Appellee, Continental Constructors, Inc., sued, in Travis County, Texas, the Texas Parks and Wildlife Department and appellant Bernard Johnson, Inc. The suit arose out of appellee’s construction of a bulkhead at Lake Livingston, Texas under a contract between appellee and the Department. The contract called for construction of the bulkhead to plans and specifications prepared by appellant and contained other provisions which allegedly gave appellant certain powers and duties as “the architect/engineer.”
Appellant interposed a plea of privilege to be sued in Harris County, its “residence” for venue purposes. Tex.Rev.Civ.Stat.Ann. art. 1995 (1964). The “residence” of the Department, for venue purposes, is Travis County.
The trial court denied appellant’s plea of privilege after hearing and sustained appel-lee’s controverting plea to the effect that venue in Travis County was proper as to both defendants under exception four of article 1995. That exception provides, rather simply for our purposes, that if two defendants reside in different counties, suit may be brought in the county where either defendant resides. Appellee proved a pri-ma facie case against the Department, a “resident” of Travis County, and contends appellant must, therefore, under exception four, submit to venue in the county.

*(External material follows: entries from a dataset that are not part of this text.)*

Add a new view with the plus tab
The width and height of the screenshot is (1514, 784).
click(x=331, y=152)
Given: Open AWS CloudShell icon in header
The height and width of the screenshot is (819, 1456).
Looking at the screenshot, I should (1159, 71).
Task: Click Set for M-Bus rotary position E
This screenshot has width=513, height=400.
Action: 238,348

Appellant resists based upon the interpretation given exception four in Stockyards National Bank v. Maples, 127 Tex. 633, 95 S.W.2d 1300 (1936).

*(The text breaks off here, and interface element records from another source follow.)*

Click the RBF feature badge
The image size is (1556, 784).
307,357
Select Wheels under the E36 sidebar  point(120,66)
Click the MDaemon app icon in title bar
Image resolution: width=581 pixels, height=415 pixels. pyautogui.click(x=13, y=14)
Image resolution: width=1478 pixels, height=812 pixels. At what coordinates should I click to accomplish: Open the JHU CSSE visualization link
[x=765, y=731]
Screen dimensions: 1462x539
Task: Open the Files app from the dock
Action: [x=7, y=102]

Appellant admits appellee was not required to establish, by extrinsic evidence, a prima facie case against appellant, the nonresident defendant; rather, the issue of venue in the present circumstances must be determined solely upon this proposition of law: Do the allegations of appellee’s petition and controverting plea show a cause of action against appellant which is either: (1) a joint claim against the appellant and the Department; or (2) a cause of action growing out of the same transaction and so intimately connected with the claim against the Department that the two should be joined under “the rule intended to avoid a multiplicity of suits?” Id.

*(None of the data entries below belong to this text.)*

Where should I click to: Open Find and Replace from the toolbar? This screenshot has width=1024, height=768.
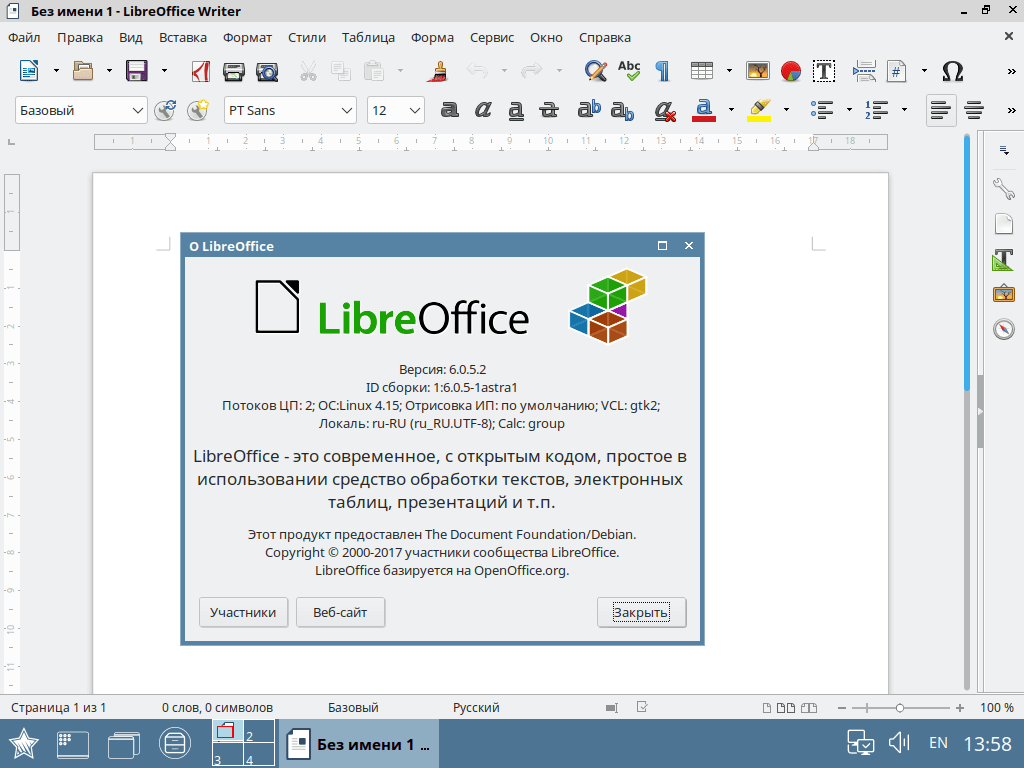pyautogui.click(x=596, y=71)
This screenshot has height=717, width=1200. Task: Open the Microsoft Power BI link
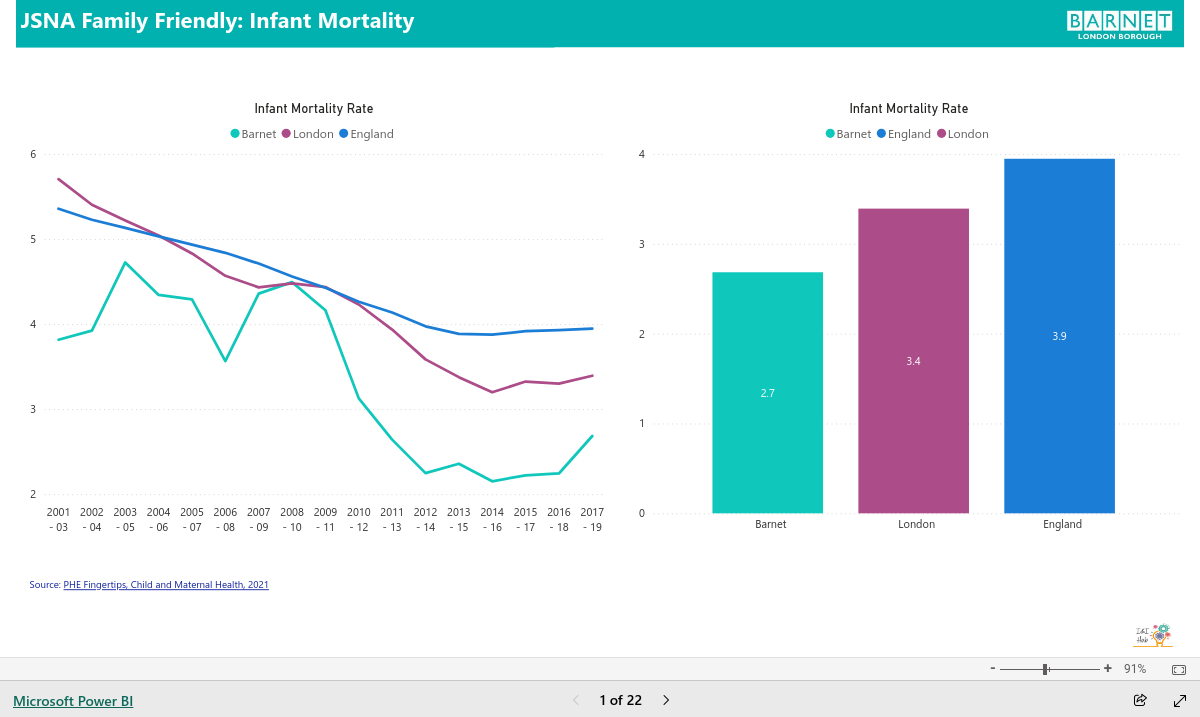point(73,701)
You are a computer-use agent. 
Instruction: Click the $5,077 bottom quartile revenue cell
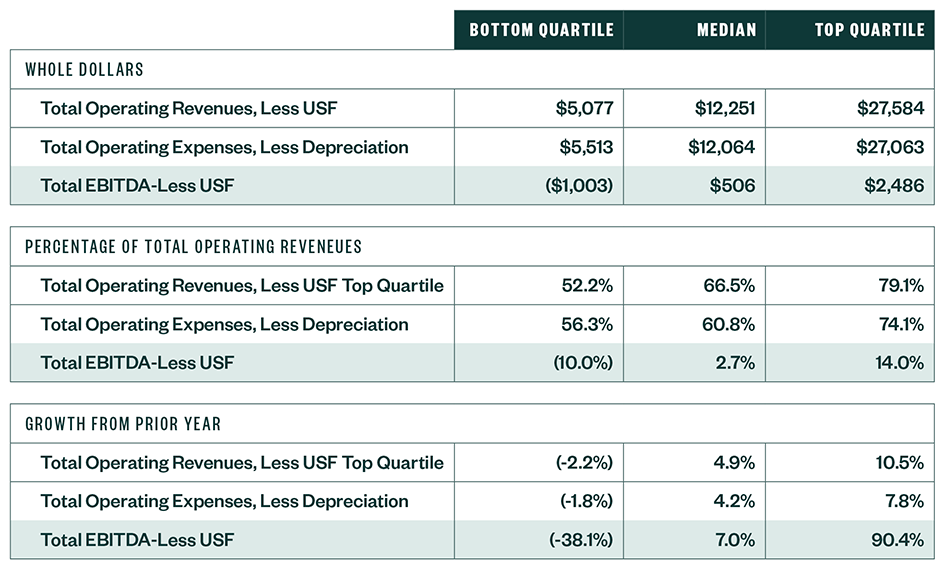pos(584,109)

An examination of appellee’s controverting plea reveals that it incorporates by reference all the allegations contained in ap-pellee’s petition. The petition, in turn, asserts against the Department, the resident defendant, two causes of action in contract: (1) appellee fully performed the bulkhead contract and its work thereunder had been finally accepted by the Department; the completion of the work required extra fill material which appellee supplied; the bulkhead contract expressly required the Department to pay for the extra material; and, the Department breached the bulkhead contract by refusing to pay for it; and (2) the bulkhead failed, although built to contract plans and specifications, whereupon the Department requested that appellee re[367]*367build it; an unnamed agent or representative of the Department represented that the Department would pay for the rebuilding; appellee rebuilt the bulkhead; and, the Department breached this concomitant oral contract by refusing to pay the reasonable value of appellee’s work in making the requested repairs.
With respect to the claims alleged by appellee against appellant, the non-resident defendant, the petition reveals an intent to allege a cause of action in negligence and one for breach of contract.
In setting forth its claim of negligence, appellee makes the following allegations: appellant was engaged by the Department to serve as architect on the bulkhead project; appellant prepared the pertinent plans and specifications; under the terms of the bulkhead contract, appellant was made responsible for the general administration of the contract as the “representative” of the Department during construction; and, appellant was negligent, the negligence being alleged in the following words:
Plaintiff would show that said Defendant failed to properly administer the Bulkhead Project. Due to the failure of said Defendant to properly process the change orders and administer said Project, Plaintiff suffered extensive delays and the increased costs resulting therefrom. Said Defendant abrogated its responsibilities in supervising and administering the Bulkhead Project. The acts and/or omissions on the part of said Defendant constitute negligence as that term is understood in law. Such negligence proximately caused Plaintiff’s damages, which Plaintiff would show greatly exceed the minimum jurisdictional limits of this court.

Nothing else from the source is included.